Q: And I know it’s early for ’18, but do you guys have a general idea of what the non-op program will look like or at least how you think it will all unfold?

Walter G. Goodrich: We are expecting as many as six non-operated gross wells, again our interest will be less than 50% in those wells, and those I think are scheduled kind of mid-year, middle of second quarter alone call it June 1st, and we don’t know about other offset operators for example two of the wells that we just received well proposals are from Covey Park on our kind of southeastern side of our Bethany-Longstreet acreage. So we’re trying to get a handle with all of the offset operators as to what their plans are. But the vast majority of our activity, if we continue to run one rig is going to be operated and so I think if you look at the metrics going forward, that’s why we’re confident that you’re still going to see improvement on our per unit costs across the board, just because of majority of the activity being operated.

Q: So it sounds like we could see some front-end weighted growth for next year, is that right?

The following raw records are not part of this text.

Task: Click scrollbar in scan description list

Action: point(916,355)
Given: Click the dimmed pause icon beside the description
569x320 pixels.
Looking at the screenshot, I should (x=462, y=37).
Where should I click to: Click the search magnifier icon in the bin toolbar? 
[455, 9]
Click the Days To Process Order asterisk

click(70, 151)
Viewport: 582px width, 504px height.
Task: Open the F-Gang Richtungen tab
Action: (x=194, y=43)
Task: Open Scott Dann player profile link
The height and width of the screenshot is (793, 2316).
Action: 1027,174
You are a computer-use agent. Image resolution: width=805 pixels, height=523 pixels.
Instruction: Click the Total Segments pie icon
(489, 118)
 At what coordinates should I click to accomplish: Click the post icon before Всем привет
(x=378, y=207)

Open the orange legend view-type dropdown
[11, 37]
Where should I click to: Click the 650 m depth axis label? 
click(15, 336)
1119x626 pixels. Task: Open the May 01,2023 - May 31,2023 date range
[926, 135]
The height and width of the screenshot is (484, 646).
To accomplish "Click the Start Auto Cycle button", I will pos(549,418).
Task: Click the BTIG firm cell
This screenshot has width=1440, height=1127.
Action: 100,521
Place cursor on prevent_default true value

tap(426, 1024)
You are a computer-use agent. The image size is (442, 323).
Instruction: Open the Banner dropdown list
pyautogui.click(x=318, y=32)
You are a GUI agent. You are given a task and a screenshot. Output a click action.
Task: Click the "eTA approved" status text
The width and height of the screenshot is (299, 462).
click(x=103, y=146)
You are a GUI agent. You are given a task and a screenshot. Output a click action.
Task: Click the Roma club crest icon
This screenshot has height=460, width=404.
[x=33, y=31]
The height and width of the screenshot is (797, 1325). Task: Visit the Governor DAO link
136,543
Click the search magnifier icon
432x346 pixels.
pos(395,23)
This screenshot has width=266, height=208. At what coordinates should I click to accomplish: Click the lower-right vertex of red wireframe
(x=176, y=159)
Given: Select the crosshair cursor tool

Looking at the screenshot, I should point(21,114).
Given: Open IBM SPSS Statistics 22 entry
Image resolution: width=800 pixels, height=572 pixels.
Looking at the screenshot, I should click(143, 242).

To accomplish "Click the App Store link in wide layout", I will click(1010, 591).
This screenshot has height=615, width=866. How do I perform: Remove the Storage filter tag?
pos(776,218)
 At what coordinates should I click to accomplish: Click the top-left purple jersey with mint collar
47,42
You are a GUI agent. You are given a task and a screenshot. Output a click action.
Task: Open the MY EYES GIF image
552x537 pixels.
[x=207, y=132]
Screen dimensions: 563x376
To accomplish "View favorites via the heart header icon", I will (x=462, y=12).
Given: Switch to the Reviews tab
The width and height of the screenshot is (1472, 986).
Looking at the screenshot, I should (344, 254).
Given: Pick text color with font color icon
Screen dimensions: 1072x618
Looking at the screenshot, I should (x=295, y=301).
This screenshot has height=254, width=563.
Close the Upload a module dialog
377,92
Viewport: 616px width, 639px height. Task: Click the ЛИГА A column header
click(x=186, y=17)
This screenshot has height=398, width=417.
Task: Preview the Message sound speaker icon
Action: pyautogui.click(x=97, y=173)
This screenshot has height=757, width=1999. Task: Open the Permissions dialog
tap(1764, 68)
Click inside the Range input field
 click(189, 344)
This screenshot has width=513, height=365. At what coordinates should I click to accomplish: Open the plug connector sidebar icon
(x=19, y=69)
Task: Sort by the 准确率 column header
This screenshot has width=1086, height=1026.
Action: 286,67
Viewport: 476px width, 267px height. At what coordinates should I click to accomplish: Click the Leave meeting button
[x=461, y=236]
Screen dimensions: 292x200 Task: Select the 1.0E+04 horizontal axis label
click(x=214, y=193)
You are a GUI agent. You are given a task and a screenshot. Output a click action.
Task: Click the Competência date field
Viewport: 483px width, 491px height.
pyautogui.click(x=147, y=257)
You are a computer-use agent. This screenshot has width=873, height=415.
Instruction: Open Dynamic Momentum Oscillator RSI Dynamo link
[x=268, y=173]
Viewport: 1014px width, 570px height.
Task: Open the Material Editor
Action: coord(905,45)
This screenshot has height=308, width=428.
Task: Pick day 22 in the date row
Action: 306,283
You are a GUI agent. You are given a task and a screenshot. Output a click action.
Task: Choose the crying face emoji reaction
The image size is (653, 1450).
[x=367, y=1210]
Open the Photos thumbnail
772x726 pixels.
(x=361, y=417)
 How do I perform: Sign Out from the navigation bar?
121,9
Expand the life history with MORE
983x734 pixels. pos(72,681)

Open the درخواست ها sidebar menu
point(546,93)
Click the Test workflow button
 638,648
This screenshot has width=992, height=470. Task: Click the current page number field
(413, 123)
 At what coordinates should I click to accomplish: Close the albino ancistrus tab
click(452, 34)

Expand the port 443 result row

Walter G. Goodrich: I think that’s right. In fact, we had a call earlier today by pushing the peak exit rate to right at the end of the year or perhaps slightly into January, that causes those three wells to produce more in the first quarter than they would have had they come online two or three weeks earlier. So clearly you’re just kind of shoving some of that production into the first quarter and then we clearly have four additional wells that weren’t in our original path or budget that are non-operated and can be completed in the first quarter that perhaps needs to be baked in the year modeling.